Abramo vive proprio questa esperienza. Al termine del ricco banchetto che lui, la moglie Sara e i servi preparano, i pellegrini annunciano la realizzazione della Promessa entro l'anno per mezzo del figlio-dono di Dio.

Ecco: il progetto-speranza si realizza, la promessa va avanti compiendosi concretamente.

JHWH, il Dio dal nome impronunciabile, ama definirsi come il Dio del nome proprio della persona che crede in lui. Il Dio di Abramo, il Dio di Isacco il Dio di Giacobbe.

Dio dei nomi propri il Dio della bibbia che ama farsi incontro, ri-velarsi, mostrarsi, essere accoglienza e sentirsi accolto.

È il Dio della comunione, della comunicazione. Dio del dialogo e dell'ascolto, Dio del silenzio e della parola.

Non un'idea, una conoscenza vaga di Dio, ma l'incontro con Lui, l'ascolto e il dialogo distinguono l'uomo di fede.

Perché la fede è incontro. Incontro di presenze "altre", di sguardi "altri", è incontro di miseria e di perdono, di morte e di vita.

Nel vangelo di oggi, troviamo un'altra storia di accoglienza e di ospitalità. Gesù in cammino verso Gerusalemme, si ferma a Betania. Il Gesù che Luca ci propone nel suo Vangelo è un viandante, nomade ma mai vagabondo, pellegrino verso la meta ultima: Gerusalemme, meta in cui offrirà se stesso per amore dell'intera umanità.

Sulla strada parla di Regno, di tempi nuovi che in lui trovano compimento.

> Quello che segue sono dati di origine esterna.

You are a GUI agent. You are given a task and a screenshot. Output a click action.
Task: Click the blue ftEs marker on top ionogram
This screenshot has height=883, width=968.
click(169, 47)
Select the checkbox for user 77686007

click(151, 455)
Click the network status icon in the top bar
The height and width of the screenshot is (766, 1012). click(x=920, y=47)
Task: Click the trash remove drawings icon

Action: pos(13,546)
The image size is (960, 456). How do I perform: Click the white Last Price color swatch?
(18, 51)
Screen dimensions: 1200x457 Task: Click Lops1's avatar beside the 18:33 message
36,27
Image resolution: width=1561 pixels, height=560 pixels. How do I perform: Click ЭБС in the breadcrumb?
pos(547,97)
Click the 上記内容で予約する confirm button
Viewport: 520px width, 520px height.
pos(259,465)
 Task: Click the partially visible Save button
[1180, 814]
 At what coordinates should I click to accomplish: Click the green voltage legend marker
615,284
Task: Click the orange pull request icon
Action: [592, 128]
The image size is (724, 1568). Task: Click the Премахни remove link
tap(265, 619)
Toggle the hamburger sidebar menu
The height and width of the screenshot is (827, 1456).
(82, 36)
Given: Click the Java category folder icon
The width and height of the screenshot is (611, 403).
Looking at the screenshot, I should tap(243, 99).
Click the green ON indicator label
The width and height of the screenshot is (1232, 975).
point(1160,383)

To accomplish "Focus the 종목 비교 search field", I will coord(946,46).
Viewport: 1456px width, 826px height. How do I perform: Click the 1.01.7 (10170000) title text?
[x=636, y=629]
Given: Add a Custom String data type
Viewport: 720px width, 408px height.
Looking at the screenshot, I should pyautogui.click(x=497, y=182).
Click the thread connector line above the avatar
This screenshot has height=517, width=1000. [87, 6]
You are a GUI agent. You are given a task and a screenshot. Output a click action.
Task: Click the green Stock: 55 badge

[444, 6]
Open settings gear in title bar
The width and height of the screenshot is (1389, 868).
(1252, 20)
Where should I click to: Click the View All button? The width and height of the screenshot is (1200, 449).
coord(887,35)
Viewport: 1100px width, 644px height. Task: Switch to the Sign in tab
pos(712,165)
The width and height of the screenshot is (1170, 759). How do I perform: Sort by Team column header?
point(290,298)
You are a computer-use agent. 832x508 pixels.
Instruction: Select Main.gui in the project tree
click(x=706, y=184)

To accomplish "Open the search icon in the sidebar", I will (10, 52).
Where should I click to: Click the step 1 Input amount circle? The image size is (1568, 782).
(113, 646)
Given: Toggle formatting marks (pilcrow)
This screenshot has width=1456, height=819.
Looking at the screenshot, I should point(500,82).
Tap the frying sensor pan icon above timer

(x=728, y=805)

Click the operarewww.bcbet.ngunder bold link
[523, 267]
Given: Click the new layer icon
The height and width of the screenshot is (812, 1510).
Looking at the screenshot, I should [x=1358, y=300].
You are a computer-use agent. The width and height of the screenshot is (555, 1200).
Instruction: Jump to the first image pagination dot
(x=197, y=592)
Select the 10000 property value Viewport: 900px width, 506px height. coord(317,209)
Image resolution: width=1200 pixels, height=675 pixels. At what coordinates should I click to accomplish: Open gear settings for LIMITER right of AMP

Lungo la strada cerca fratelli e sorelle che siano disposti ad accogliere il gioioso annuncio. Saranno loro a tracciare insieme a lui questo nuovo sentiero verso il regno delle beatitudini.
Viandante, il Cristo, viene accolto nella casa di Marta.

Ma è la sorella Maria che, lasciati gli affanni, si mette ai suoi piedi, in ascolto del maestro, come discepola attenta e accogliente, perché è nell'ascolto di questo "ospite" che si cresce, che si impara ad avere occhi nuovi e nuova mentalità. E' nell'accoglienza del "diverso" per eccellenza che si diventa fecondi capaci di dare "Vita" proprio come Abramo e Sara, si diventa capaci anche nell'ora più calda (l'ora del disagio) di offrire e accogliere l'ospite inatteso. Si diventa liberi al punto tale da lasciare tutte le occupazioni per dare il primato a chi pellegrino bussa alla nostra porta.